Local News | Seattle parks chief relaxes smoking ban to a 25-foot rule | Seattle Times Newspaper

ray: save me


----------



## Mante

Magnate said:


> Seriously?! Outside in a park, you have to be 25 feet away from another person?! And I bet there's nothing that says you can be closer to that other person if the other person is smoking...
> 
> Absolute insanity!!
> 
> Local News | Seattle parks chief relaxes smoking ban to a 25-foot rule | Seattle Times Newspaper
> 
> ray: save me


Unbelievable! For one, how does this man have the power to enforce such an intrusion on personal choice? Two: What if you are far enough away from everyone and some anti smoking nut decides to intrude on YOUR space? Three: How does chewing tobacco produce any smoke to cause a health risk to bystanders? I cant believe these zealots think they can get away with this stuff.


----------



## Adrenalize

I don't live in WA, I don't live in the USA for that matter. But this is going too far. So say for instance, I'm strolling through the park enjoying the nice day. I decide to sit on the park bench, and pull out a nice cigar or even my pipe, and some other non-smoking person decides to sit down beside me. At this point, am I supposed to extinguish my smoke, or perhaps relocate my self? Should I ask that person to politely move themselves 25 feet from me, because I don't want to get a ticket?

All I can say is wow! I can't believe it's gone this far. It's not just the states, it's all over. Ontario has been smoke free for almost 4 years now. You can't even smoke in a cigar lounge, you know, a business that serves tobacco products. 90% of the people entering a cigar shop are smokers, they know the risks, but it's our place. It's just going to keep getting worse and worse for us BOTL's. Truly a sad time for pleasure smokers.


----------



## ejgarnut

The 25 ft is just a start apparently...

_After a day of public furor, Gallagher backed off.

"Based on the input from the public that followed my initial decision," Gallagher said in the news release, "I have decided that a gradual approach to a smoking ban is reasonable."
_

This is how they operate. Small steps at a time until they completely get their way. Is this person even an elected official? I doubt it, but there he is forcing his opinions on the public with impunity.


----------



## smelvis

I am going to work my way to getting off the grid, I am maximizing my pre tax deductions, My flex plan and will now make regular trips to Oregon for grocery supplies of all items non perishable and am pissed.

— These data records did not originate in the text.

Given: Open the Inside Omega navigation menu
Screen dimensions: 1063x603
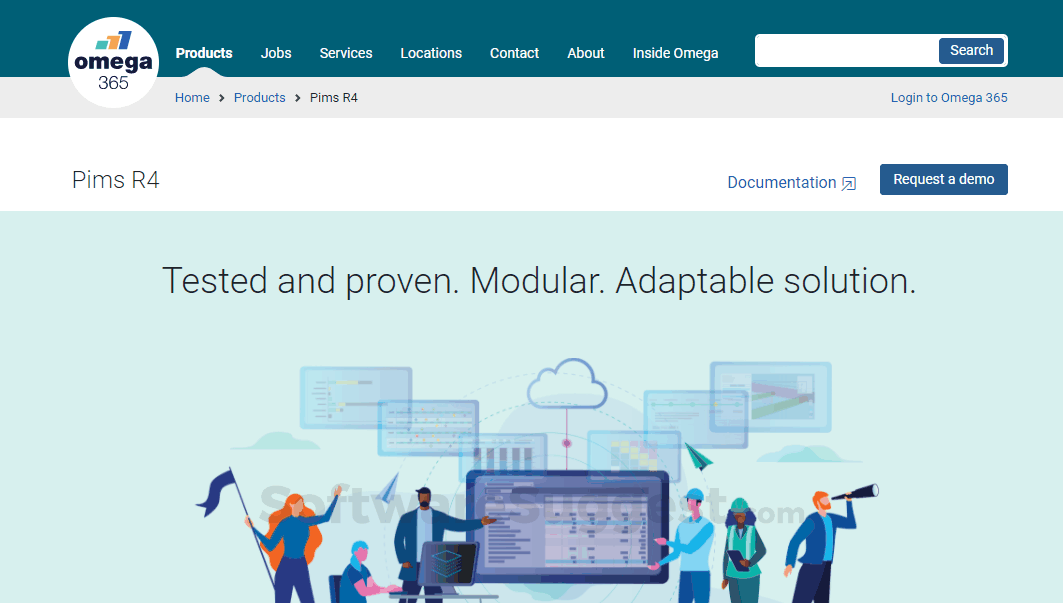Looking at the screenshot, I should 675,53.
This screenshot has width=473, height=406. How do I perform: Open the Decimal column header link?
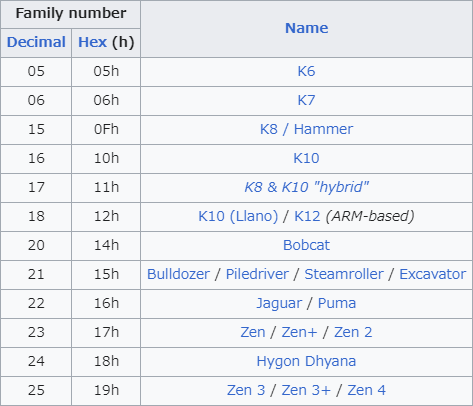point(36,42)
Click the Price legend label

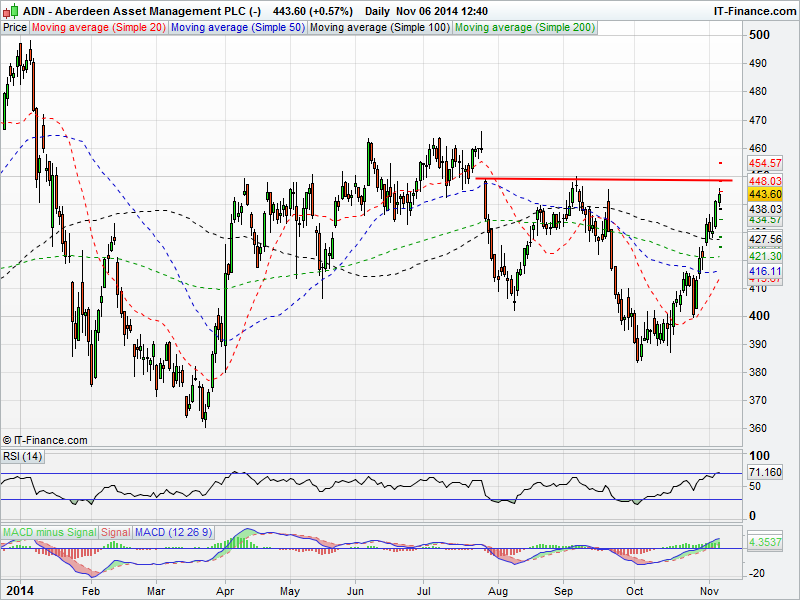pyautogui.click(x=15, y=28)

I will of course not bite of my nose the occasional pizza and B&M gathering is okay but I now say **** you Washington!!!! whenever possible!

Dave


----------



## pomorider

This is when the Anti-smoking squad is going too far.


----------



## MattN

I would hope someone would politely bring up the issue of grills in parks as well, if this b.s. is going to be considered.


----------



## dajones

NH considering banning smoking at public parks and beaches (and, one assumes, the various state forests/parks/beaches, etc.).

http://www.boston.com/news/local/ne...awmakers_weigh_smoking_ban_for_parks_beaches/

And you MUST have seen Seattle's proposal banning ALL tobacco products:
http://seattletimes.nwsource.com/html/localnews/2011111121_parkssmoking18m.html


----------



## Brilliant

My town banned the use of tobacco at all parks, America the free my ass


----------



## Zarathustra19

I believe this is where "Civil Disobedience" will come into play for all of us smokers. If my state or local (or federal) government tries to pull this crap, I'll go ahead and continue to smoke in the open air. If that means taking a fine or citation, so be it. We have to fight back against this kind of tyranny.


----------



## Magnate

Zarathustra19 said:


> We have to fight back against this kind of tyranny.

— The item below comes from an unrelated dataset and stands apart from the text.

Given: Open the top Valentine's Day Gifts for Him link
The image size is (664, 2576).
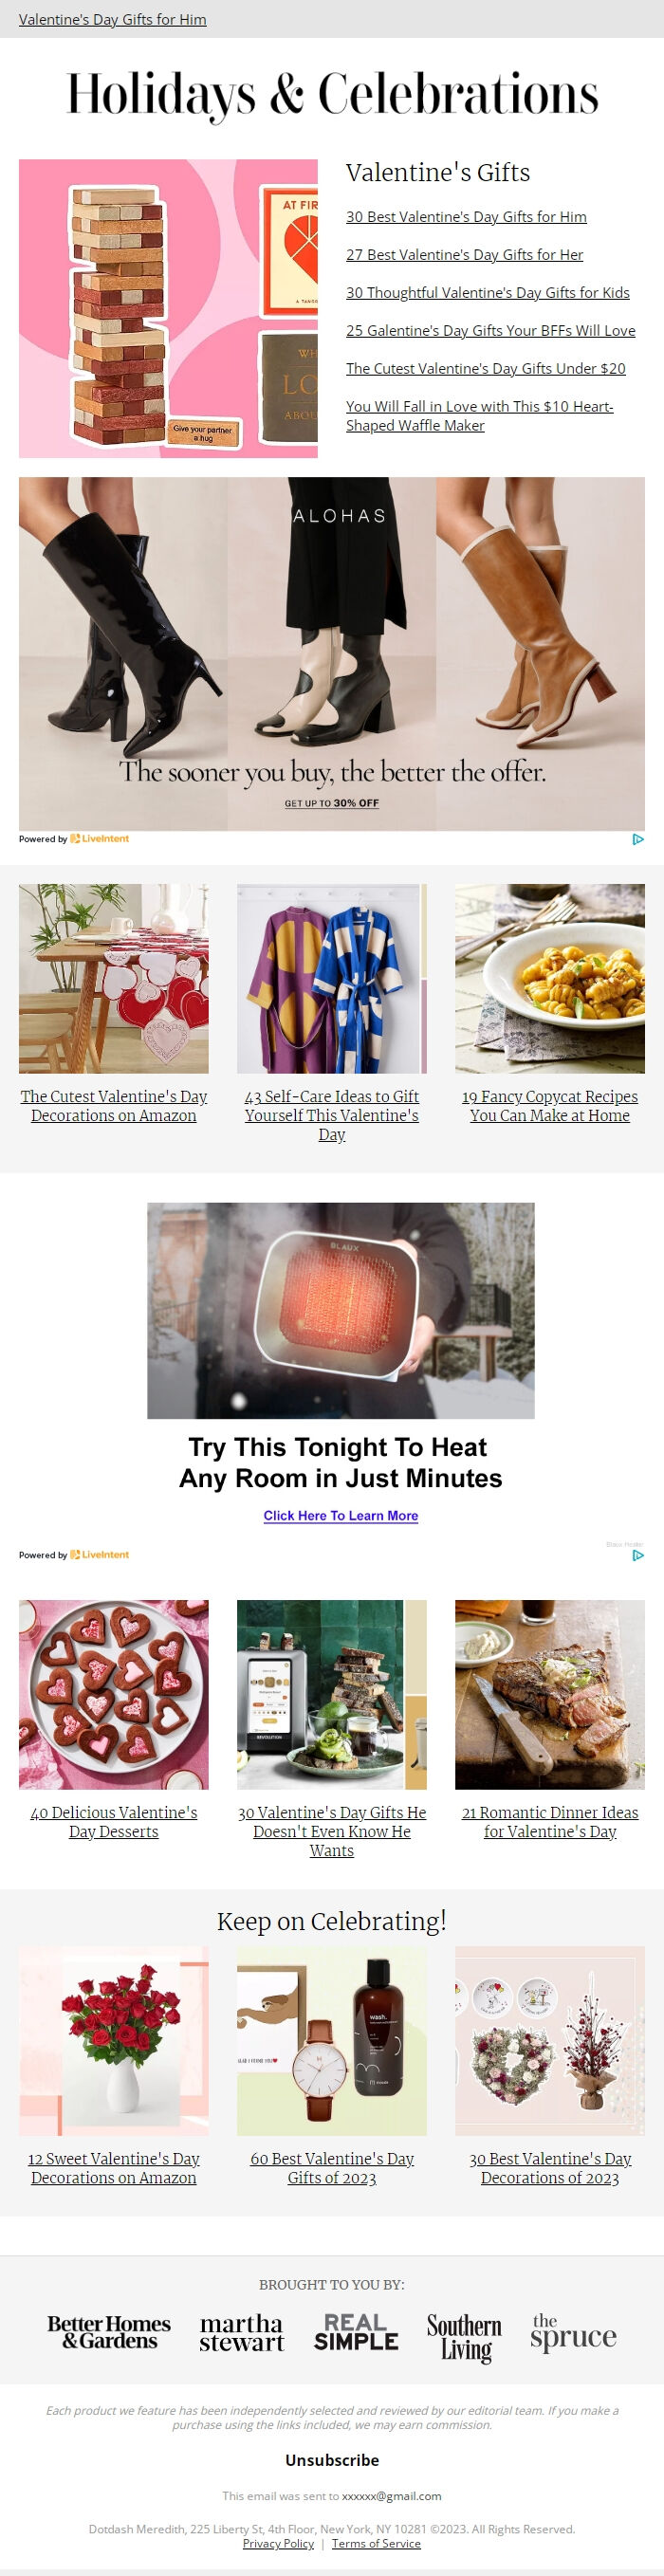Looking at the screenshot, I should [113, 19].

Washington State just overturned a voter approved initiative. I-960 to be exact.

I-960 was voted in by the tax payers. It says that it will require a super majority vote in the legislature to raise any taxes in WA.

The Legislature voted to overturn I-960 - EVEN THOUGH WE ****ING VOTED FOR IT!!!

Now, they can raise our taxes with a simple majority vote in the legislature.

The people voted, the legislature cancelled it.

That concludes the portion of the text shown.